BEGIN Record extracts
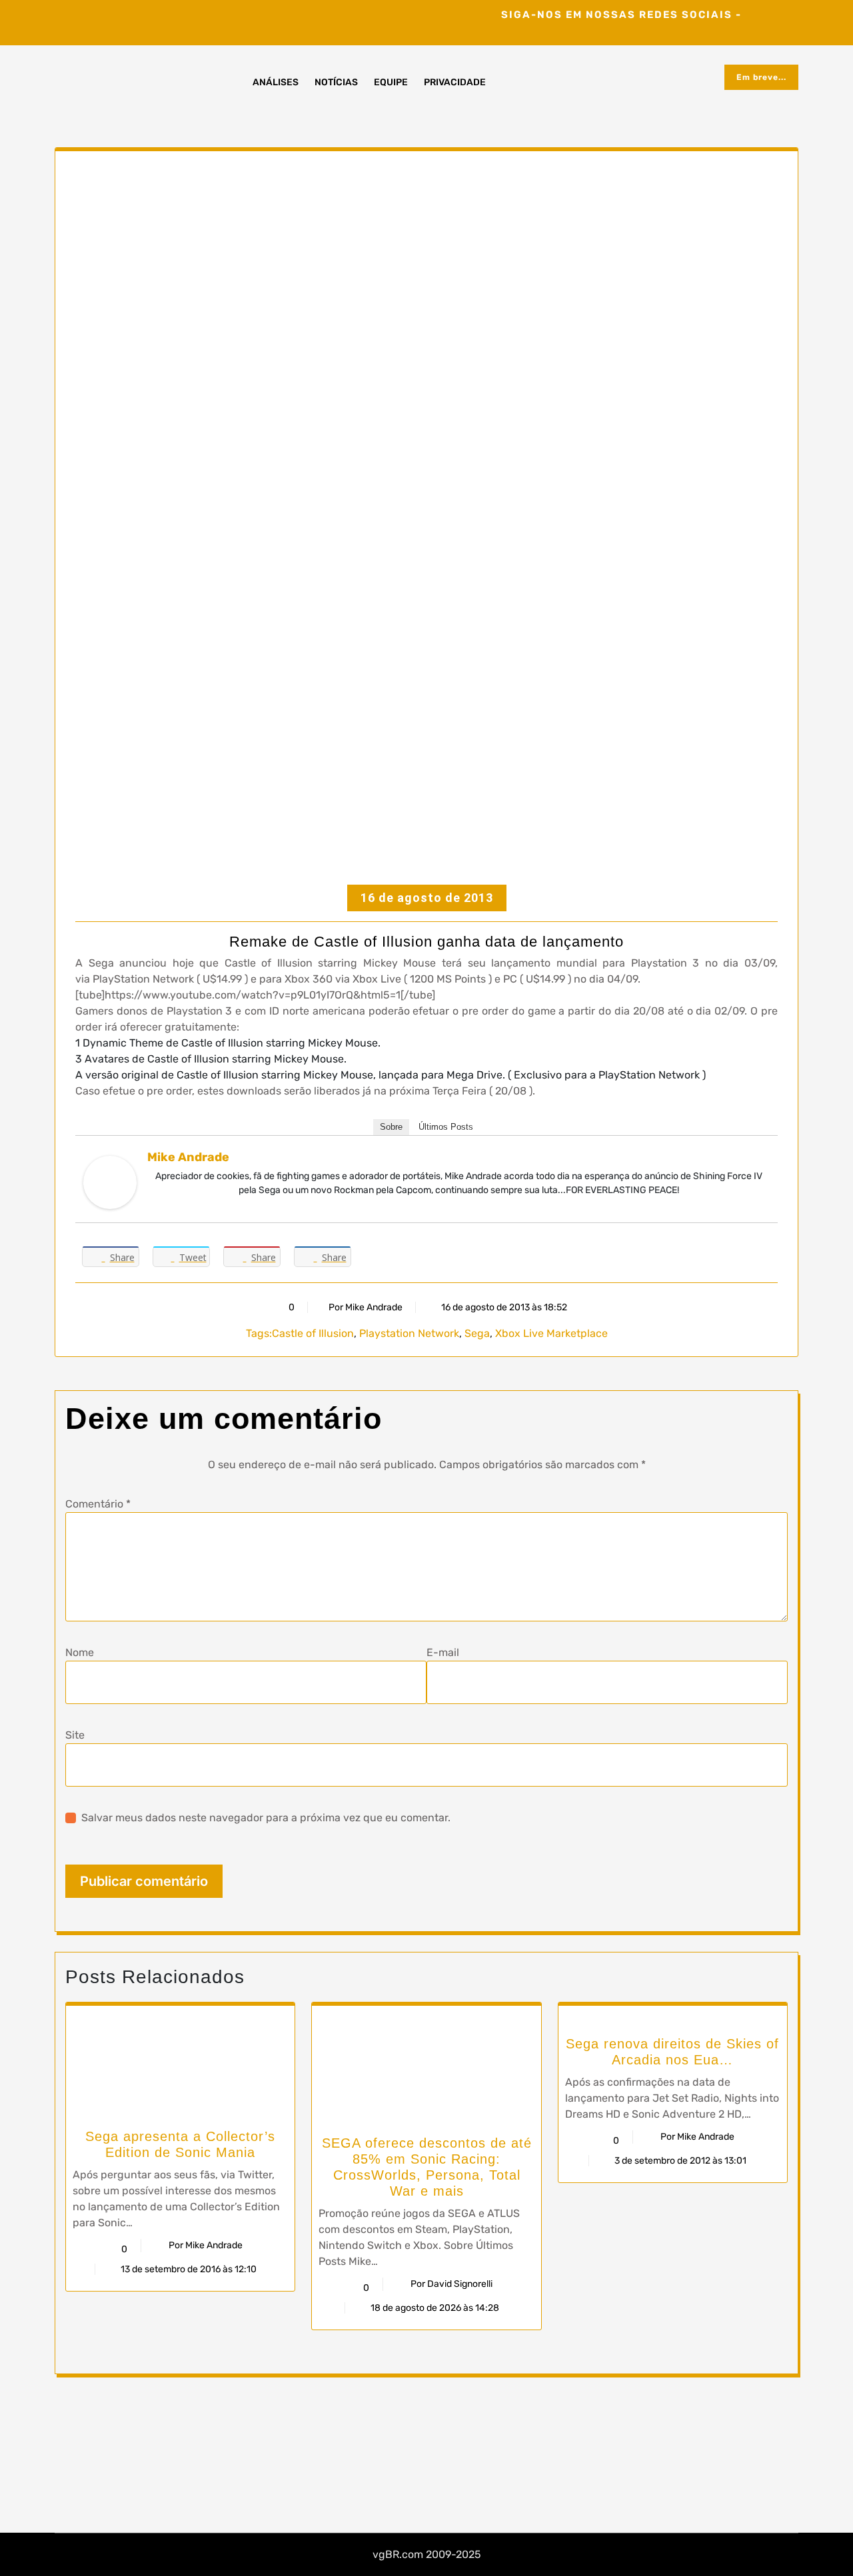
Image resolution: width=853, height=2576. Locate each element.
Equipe (391, 82)
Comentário (98, 1504)
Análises (276, 82)
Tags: (259, 1333)
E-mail (442, 1652)
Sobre (391, 1127)
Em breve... (761, 77)
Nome (79, 1652)
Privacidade (455, 82)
END Record extracts
*To do*:
All the lines above need to be repeated exactly, with no pictures carried over.

*Response to this exercise*:
Image resolution: width=853, height=2576. Locate each element.
Equipe (391, 82)
Comentário (98, 1504)
Análises (276, 82)
Tags: (259, 1333)
E-mail (442, 1652)
Sobre (391, 1127)
Em breve... (761, 77)
Nome (79, 1652)
Privacidade (455, 82)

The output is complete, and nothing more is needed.